Auf dem Gebiet der neuro­degenerativen Erkrankungen kann Griesingers Gruppe gemeinsam mit dem Team um Armin Giese an der Ludwig-Maximilians-Universität München bereits erste Erfolge vorweisen. Ihnen war es 2013 gelungen, einen Wirkstoff namens anle138b zu entwickeln, der in Tests an Mäusen das Fortschreiten der Protein­verklumpungen und Schädigungen von Nervenzellen verzögert hat. „Das Besondere an unserer neuen Substanz ist, dass sie erstmals direkt an den Protein­verklumpungen ansetzt und deren Bildung hemmt“, erläutert der Struktur­biologe. Anle138b wird durch die Firma MODAG, einer Ausgründung aus der LMU und der Max-Planck-Gesellschaft, derzeit in einer klinischen Phase I-Studie auf eine Verträg­lichkeit für den Menschen geprüft. „Mit dem neuen 1,2-GHz-Spektrometer können wir die strukturellen Veränderungen, die anle138b an den Proteinverklumpungen erzeugt, mit atomarer Auflösung sichtbar machen“, so Griesinger.
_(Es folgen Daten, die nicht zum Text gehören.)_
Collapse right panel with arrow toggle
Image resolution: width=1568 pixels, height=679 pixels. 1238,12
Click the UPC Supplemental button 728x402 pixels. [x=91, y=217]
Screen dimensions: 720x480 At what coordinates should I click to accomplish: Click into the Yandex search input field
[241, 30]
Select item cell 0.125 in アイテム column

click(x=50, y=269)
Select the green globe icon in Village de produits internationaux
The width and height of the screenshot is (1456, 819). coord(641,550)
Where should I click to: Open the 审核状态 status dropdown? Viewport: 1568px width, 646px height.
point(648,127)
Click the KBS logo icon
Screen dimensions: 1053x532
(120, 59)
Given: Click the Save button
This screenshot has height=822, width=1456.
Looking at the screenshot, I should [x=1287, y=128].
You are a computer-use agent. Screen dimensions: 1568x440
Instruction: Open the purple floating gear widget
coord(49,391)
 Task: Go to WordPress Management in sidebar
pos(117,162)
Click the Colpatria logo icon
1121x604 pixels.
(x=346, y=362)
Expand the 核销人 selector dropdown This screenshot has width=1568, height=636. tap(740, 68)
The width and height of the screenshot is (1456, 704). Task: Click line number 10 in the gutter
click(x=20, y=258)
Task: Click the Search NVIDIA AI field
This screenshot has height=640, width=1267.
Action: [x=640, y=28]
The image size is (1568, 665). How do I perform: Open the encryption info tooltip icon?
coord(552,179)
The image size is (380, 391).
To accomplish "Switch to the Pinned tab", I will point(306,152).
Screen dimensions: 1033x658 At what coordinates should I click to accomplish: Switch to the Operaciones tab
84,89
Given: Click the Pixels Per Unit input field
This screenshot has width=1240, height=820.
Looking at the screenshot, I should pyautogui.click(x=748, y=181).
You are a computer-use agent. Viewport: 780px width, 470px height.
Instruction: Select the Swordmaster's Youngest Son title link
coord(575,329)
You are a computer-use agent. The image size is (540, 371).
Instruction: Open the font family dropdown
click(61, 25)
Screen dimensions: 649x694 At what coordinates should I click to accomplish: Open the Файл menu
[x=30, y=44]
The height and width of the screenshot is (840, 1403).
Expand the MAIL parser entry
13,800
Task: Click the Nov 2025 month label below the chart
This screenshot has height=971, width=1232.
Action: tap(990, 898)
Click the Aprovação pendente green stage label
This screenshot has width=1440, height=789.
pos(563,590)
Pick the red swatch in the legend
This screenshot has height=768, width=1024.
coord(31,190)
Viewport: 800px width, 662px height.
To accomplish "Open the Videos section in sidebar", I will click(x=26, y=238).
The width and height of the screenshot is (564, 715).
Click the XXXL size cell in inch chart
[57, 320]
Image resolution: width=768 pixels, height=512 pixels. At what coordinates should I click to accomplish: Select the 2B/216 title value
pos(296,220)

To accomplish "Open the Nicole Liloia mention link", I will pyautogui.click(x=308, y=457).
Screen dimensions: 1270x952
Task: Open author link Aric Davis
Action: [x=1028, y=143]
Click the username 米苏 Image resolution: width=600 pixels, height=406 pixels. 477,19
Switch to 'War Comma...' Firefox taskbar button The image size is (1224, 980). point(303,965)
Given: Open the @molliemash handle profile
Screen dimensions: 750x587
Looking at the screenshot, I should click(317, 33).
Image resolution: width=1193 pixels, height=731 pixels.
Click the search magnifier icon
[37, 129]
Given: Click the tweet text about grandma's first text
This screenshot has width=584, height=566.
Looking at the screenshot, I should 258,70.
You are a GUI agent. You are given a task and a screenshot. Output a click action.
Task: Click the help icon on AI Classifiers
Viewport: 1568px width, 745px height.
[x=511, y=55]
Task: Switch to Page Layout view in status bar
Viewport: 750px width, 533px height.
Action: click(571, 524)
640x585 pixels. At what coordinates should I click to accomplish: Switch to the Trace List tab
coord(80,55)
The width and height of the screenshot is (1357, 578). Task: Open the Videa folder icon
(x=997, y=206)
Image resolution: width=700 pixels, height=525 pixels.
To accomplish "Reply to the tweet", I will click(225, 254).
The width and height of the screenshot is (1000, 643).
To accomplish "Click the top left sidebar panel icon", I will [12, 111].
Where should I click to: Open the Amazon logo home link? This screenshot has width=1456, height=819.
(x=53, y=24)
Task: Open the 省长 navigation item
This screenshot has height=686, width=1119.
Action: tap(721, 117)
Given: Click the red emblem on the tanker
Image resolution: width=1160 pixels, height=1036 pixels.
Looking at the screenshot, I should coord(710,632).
Andere Proteine sind experimentell schwer zugänglich, weil sie in der Zelle in oder an einer biologischen Membran sitzen. Können diese Proteine ihre Arbeit nicht mehr verrichten, kann dies zu ernsten Erkrankungen führen. Membran­proteine dienen daher als Angriffsziele für eine Vielzahl medizinischer Wirkstoffe. „Hier bietet uns das neue Hochleistungs-Spektro­meter ganz neue Möglichkeiten, diese Membranproteine in ihrer natürlichen Umgebung zu untersuchen“, berichtet Zweckstetter. Die Göttinger Forscher arbeiten derzeit unter anderem an Membranproteinen, die Infektionen durch Viren ermöglichen, darunter auch das Influenza- und Corona-Virus. 

Bis das Gerät für die Forschung einsatzbereit ist, werden allerdings noch Wochen ins Land gehen. Zunächst muss die Isolations­hülle des NMR-Spektro­meters – ähnlich wie bei einer Thermoskanne – für rund drei Wochen luftleer gepumpt werden, um ein Hochvakuum zu erzeugen. Parallel wird das Gerät in zwei Schritten abgekühlt, erst mit flüssigem Stickstoff, dann mit flüssigem Helium auf die End­temperatur von -271 Grad Celsius. Nur bei dieser tiefen Temperatur können die supraleitenden Magnete im Inneren des NMR-Spektro­meters ihre hohe Stromdichte und Stromstärke sowie das starke Magnet­feld stabil halten. Nach rund vier Wochen kann das Herzstück des Geräts – die Magnetspule – geladen werden.